→ **Exercise brief**
Continue the Nokia 6.2 specification sheet below, picking up after its CPU entry.

→ **Source passage**
BEGIN

Nokia 6.2
- Brand: Nokia
- Developer: HMD Global
- Manufacturer: Foxconn
- Type: Smartphone
- Predecessor: Nokia 6.1
- Successor: Nokia 5.3 Nokia 5.4 Nokia G42 5G
- Related: Nokia 2.2 Nokia 3.2 Nokia 4.2 Nokia 6.1 Plus Nokia 7.2 Nokia 9 PureView
- Dimensions: H: 159.9 mm (6.30 in) W: 75.1 mm (2.96 in) D: 8.3 mm (0.33 in)
- Weight: 180 g (6.3 oz)
- Operating system: Original: Android 9 "Pie" Current: Android 11 (Android One)
- System-on-chip: Qualcomm Snapdragon 636 (14 nm)
- CPU: Octa-core (4x1.8 GHz Kryo 260 Gold & 4x1.6 GHz Kryo 260 Silver)

END

→ **Information shown**
BEGIN

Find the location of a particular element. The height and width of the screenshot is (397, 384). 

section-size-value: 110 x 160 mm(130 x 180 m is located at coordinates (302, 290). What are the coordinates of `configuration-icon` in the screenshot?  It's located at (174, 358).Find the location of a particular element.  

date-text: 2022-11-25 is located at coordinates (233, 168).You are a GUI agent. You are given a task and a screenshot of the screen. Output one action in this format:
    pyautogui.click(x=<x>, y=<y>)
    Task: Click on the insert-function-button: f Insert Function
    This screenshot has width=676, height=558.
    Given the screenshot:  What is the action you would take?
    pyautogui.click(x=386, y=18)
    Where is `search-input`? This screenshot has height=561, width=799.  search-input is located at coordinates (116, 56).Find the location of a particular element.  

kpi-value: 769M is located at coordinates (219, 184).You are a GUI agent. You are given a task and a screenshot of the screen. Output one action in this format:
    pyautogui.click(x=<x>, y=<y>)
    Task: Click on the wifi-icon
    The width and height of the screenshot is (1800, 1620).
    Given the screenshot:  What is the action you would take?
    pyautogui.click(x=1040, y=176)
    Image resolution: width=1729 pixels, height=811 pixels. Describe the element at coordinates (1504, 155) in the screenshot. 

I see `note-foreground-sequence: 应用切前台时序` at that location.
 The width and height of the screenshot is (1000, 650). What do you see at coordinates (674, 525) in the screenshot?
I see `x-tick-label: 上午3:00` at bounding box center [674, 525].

END

→ **Task result**
- GPU: Adreno 509
- Memory: 3 or 4 GB LPDDR4 RAM
- Storage: 32, 64 or 128 GB
- Removable storage: microSD, up to 512 GB
- Battery: 3500 mAh Li-Po, non-removable
- Rear camera: Triple Camera Set-up: 16 MP (f/1.8, 27mm, 1.0 μm, PDAF) Wide; 8 MP (f/2.2, 13mm, 1/4.0", 1.12 μm) Ultrawide 0.6x Zoom; 5 MP (f/2.4) Depth; ZEISS optics, phase detection autofocus, dual-LED dual-tone flash, panorama, HDR Video: 4K@30fps, 1080p@30fps
- Front camera: 8 MP (f/2.0, 1/4.0", 1.12 μm), autofocus, HDR Video: 1080p@30fps
- Display: 6.3 in (16 cm) (99.1 cm^{2}) 1080p IPS LCD with Gorilla Glass 3 protection, ~400 ppi pixel density
- Connectivity: 3.5 mm TRRS headphone jack; Bluetooth 5.0; USB 2.0 via USB-C port; NFC;
- Data inputs: Sensors: Accelerometer; Electronic compass; Fingerprint scanner (rear-mounted); Gyroscope; Proximity sensor;
- Website: https://www.hmd.com/en_int/nokia-6-2

= Nokia 6.2 =

Android smartphone manufactured by HMD Global

The Nokia 6.2 is an Android smartphone designed by HMD Global. It was announced at IFA Berlin on 6 September 2019, with two models launching at costs of €199 and €249.

== Specifications ==
=== Design ===
The Nokia 6.2 has a 6.3-inch display with a 19:9 aspect ratio and is nearly bezel-less, with a dewdrop notch at the top. The display is HDR10 certified with 1 billion colours and real time SDR to HDR conversion. The phone weighs 180 g.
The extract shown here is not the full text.